Cinco personas rescatadas de un elevador público entre dos calles de Donostia

Cinco personas rescatadas de un elevador público entre dos calles de Donostia
Bomberos

El suceso se produjo ayer minutos antes de las 14.30 horas, cuando los bomberos recibieron el aviso de que estas personas permanecían bloqueadas dentro del ascensor acristalado

DV

Una familia de cinco miembros, entre ellos un bebé de apenas unos meses de vida, tuvo que ser rescatada ayer en San Sebastián tras quedar atrapada en un ascensor público ubicado en el barrio del Antiguo. Después de permanecer encerrados durante dos horas en el interior del elevador, que conecta la Avenida de Zarautz y la calle Aizkorri, todos fueron evacuados ilesos por los bomberos de la localidad en un espectacular rescate para el que se desplazaron cuatro dotaciones y siete agentes.

Los hechos tuvieron lugar a las 14.30 horas de la tarde de ayer. Cinco miembros de una misma familia compuesta por un bebé, su madre, su tía y sus abuelos se disponían a coger el ascensor situado en la Avenida de Zarautz, frente al instituto Luberri, para poder llegar a la calle Aizkorri. Por causas que aún se desconocen, el elevador se detuvo en mitad del trayecto, quedando sus ocupantes atrapados entre la planta baja y la primera.

Tras recibir el aviso dotaciones de bomberos de Donostia se personaron en el lugar, así como técnicos de la empresa Orona, responsable de ofrecer el servicio, que depende del departamento de Movilidad del Ayuntamiento de Donostia.

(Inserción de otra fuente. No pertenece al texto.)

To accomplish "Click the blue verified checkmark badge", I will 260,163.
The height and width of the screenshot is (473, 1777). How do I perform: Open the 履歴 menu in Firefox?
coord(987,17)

Los bomberos rompieron un cristal de grandes dimensiones para acceder a la cabina del ascensor

Los operarios comprobaron que el ascensor tenía una avería grave por la que había quedado bloqueado, y tratataron durante más de una hora de activar el mecanismo para poder bajar el elevador hasta una zona en la que las personas atrapadas pudieran ser rescatadas. El ascensor cuenta con un revestimiento de hormigón y con varios niveles acristalados a través de los cuales se puede ver el exterior, y este quedó atrapado a media altura entre uno de los cristales y el cemento.

Rapelando

Durante el tiempo que los técnicos trataron de solucionar la avería las cinco personas atrapadas estuvieron en todo momento acompañadas por los bomberos, que accedieron rapelando dos metros por la parte alta del ascensor hasta la cubierta de la cabina, para tranquilizar a sus ocupantes mientras duraba la espera. Finalmente, ante la imposibilidad de los operarios de Orona de poner en funcionamiento el ascensor, fue necesaria la intervención de los bomberos.

A partir de ese momento, el rescate se produjo en apenas quince minutos. Mediante un adhesivo utilizado para romper las lunas de los coches en situaciones de accidente de tráfico, los agentes rompieron el cristal -de tres metros de alto por dos de ancho- y con una grúa pudieron acceder hasta la repisa del ventanal. Una vez allí procedieron a evacuar a las personas atrapadas, ayudándoles a izarse a la cesta de la grúa para ser después bajados hasta la calle. Se necesitaron tres viajes para poner a la familia al completo a salvo, que no sufrió ningún tipo de daño y que «mantuvo la calma en todo momento, a pesar de haber personas mayores y un bebé», señalaron fuentes de los bomberos de Donostia a este periódico.

Los técnicos de Orona no pudieron activar el mecanismo y el elevador ha quedado inoperativo

El rescate atrajo la curiosidad de muchos vecinos por su espectacularidad. Desde el aviso, la familia estuvo dos horas atrapada dentro del ascensor hasta que pudo ser evacuada. En total se necesitó la participación de cuatro dotaciones de bomberos y siete agentes. El Ayuntamiento de Donostia no ha precisado cuánto tiempo quedará inoperativo el ascensor, que ha quedado precintado a la espera de ser reparado por Orona.